И, прервав молитву, предупредил:

— Драться будете на улице, и пока хулиган, ударивший юношу, не выйдет из храма, отпевать не стану. И тут же почти все мужчины, а за ними и мальчики повалили на улицу, сперва были слышны только громкие выкрики, а потом я различил и шум от взаимного обмена ударами.

Ладно, — думаю, — пускай сами разбираются, это их личное дело, и продолжил отпевание.

Конечно, мне было любопытно, из-за чего эти люди так разругались, что даже похороны не стали предлогом хотя бы для временного перемирия. Если уж цыгане решили выяснять отношения в храме, значит, кто-то кого-то действительно допёк. Да только кто же из них об этом расскажет, цыгане не любят посвящать в свои дела посторонних.
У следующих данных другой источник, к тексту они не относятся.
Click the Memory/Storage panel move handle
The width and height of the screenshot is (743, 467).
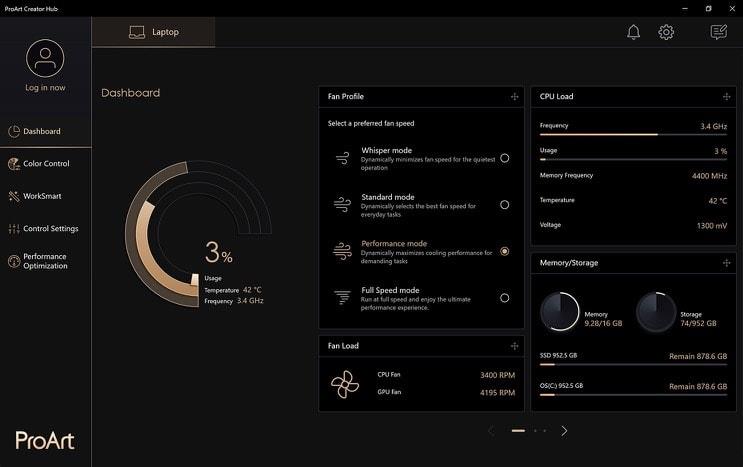726,263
Но уже через несколько дней, буквально в течение следующей недели, я вновь увидел в церкви тех недавних возмутителей, чьё присутствие на похоронах не потерпели остальные. Среди этих людей был и мальчик лет пятнадцати, именно его тогда толкнули в плечо. Мальчик стоял напротив и рассматривал меня с нескрываемым любопытством. В его глазах было столько детской непосредственности, что я решил заговорить с ним и выяснить, чем этот забавный на вид мальчишка мог насолить такому числу взрослых серьёзных цыган. А тот, словно ждал моего вопроса, и стоило только с ним заговорить, как и он в свою очередь излил на меня целый поток вопросов, от самых простых и смешных, до таких, ответить на которые можно только имея богословскую подготовку.